At its core, retail therapy can help us with our mental well-being. It can – if approached without a visceral need for hoarding, for instance – play an important role in helping us to grow up and fix the immaturities and imbalances in our personality. It can deploy itself as a form of therapy in our lives by helping us to go from a place of imitation to a place of salvation. But in order for it to work, shopaholics need to sober up and change the way they go about choosing what they buy. Firstly, they should realise that the retail industry (and that includes the tsunami of advertising and branding behind it) has a way of slicing the world up into material categories. These categories are almost always, and almost entirely, bereft of the needs of our inner sanctum.

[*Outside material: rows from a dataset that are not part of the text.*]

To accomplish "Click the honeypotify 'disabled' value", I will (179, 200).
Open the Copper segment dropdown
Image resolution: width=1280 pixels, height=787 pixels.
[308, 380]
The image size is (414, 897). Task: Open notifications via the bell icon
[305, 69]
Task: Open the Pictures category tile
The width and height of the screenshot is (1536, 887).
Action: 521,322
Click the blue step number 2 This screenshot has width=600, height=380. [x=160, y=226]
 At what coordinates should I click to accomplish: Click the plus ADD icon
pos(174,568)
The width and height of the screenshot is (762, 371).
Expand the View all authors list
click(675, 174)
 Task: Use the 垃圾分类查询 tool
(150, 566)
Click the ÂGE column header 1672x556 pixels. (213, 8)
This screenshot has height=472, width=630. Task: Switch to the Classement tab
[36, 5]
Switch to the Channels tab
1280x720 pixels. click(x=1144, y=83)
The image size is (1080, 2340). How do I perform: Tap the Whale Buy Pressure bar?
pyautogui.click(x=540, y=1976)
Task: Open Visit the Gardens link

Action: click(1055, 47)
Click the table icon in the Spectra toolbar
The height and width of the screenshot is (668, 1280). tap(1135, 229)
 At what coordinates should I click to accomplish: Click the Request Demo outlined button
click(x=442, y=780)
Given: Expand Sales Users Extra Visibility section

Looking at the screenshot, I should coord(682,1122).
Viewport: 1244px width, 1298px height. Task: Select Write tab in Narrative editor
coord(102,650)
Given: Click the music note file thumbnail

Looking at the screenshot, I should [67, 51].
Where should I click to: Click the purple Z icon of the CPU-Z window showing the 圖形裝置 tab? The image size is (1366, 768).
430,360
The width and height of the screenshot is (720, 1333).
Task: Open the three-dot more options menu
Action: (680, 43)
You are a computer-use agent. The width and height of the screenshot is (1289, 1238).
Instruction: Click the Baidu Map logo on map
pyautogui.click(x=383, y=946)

At the risk of sounding like Deepak Chopra, all of us are on an inner journey – which is to say, we are all working on developing ourselves in unique or particular ways. We might be looking for ways to combat our need to de-stress. We might be on a search for more egalitarian relationships. We might be longing for more confidence, or wanting to escape debilitating feelings of loneliness. In an ideal world, the right kind of retail therapy will assist in bridging the outer journey with the inner one.
But for this to work, we need to be clear about what we are looking for on the inside, so that we can adequately measure what the outside can presumably deliver for us. In part, this means looking at the world of retail in new ways. There must be retailers who can help with anger. Others, who can lift melancholy. Some, who can reduce the weight of egoism; still others, who can help prioritise our future. No one has yet retailed a brand that can help outfit our inner lives, but it is a project that needs consideration; a project that can help align retail destinations with inner potential so that whatever we wear or surround ourselves with, offers us both a physical and a psychological reward.
In this way, retail therapy will be more than a bit of vacuous adventure – something equally enjoyable and gradually forgettable – but an occasion to fundamentally reconfigure our most secret ambitions so that the outer world also holds the keys to help us go within.
Faraz Maqsood Hamidi is CE and CD, The D’Hamidi Partnership.